* **EXERCISE**
Reproduce all of the records below word for word, leaving out the pictures.

* **TASK INPUTS**
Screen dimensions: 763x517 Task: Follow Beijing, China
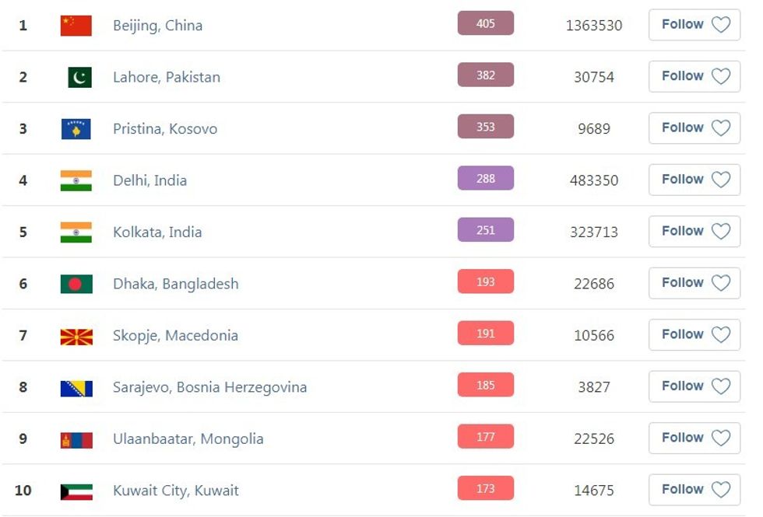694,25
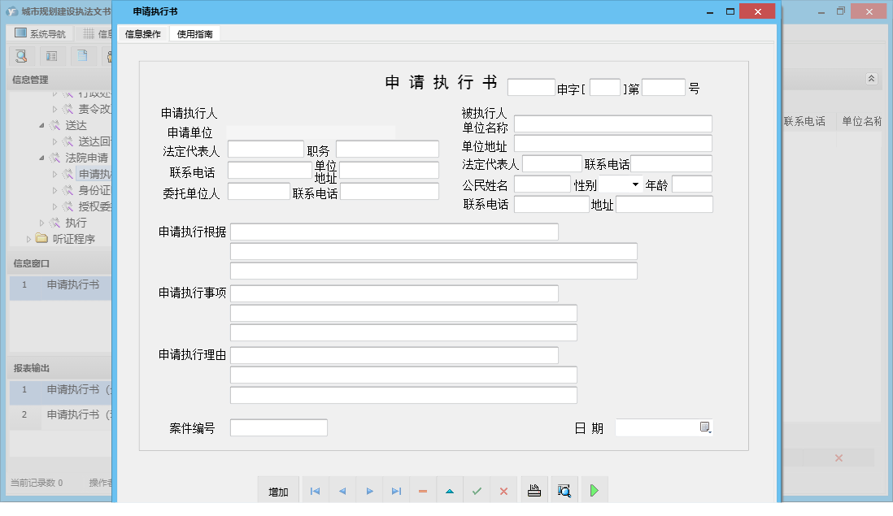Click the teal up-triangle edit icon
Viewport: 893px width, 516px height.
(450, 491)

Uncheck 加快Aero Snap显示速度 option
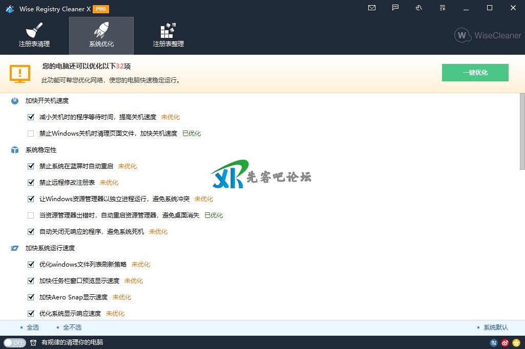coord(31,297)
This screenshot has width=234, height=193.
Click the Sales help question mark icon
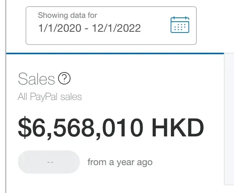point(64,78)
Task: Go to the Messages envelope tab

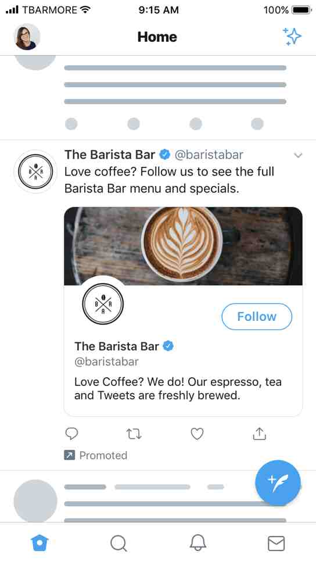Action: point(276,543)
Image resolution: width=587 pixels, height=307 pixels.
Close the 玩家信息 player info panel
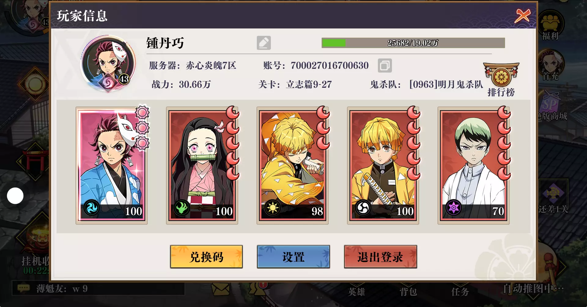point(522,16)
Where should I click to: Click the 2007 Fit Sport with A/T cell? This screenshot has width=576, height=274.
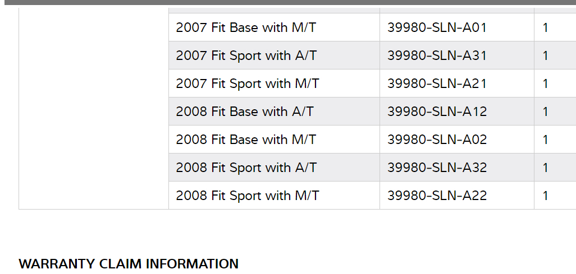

* **TASK RESULT**
Screen dimensions: 763x517 Task: Follow Beijing, China
694,25
Click the teal up-triangle edit icon
Viewport: 893px width, 516px height.
(450, 491)

Uncheck 加快Aero Snap显示速度 option
coord(31,297)
This screenshot has width=234, height=193.
Click the Sales help question mark icon
point(64,78)
Task: Go to the Messages envelope tab

Action: point(276,543)
Image resolution: width=587 pixels, height=307 pixels.
Close the 玩家信息 player info panel
point(522,16)
Where should I click to: Click the 2007 Fit Sport with A/T cell? This screenshot has width=576, height=274.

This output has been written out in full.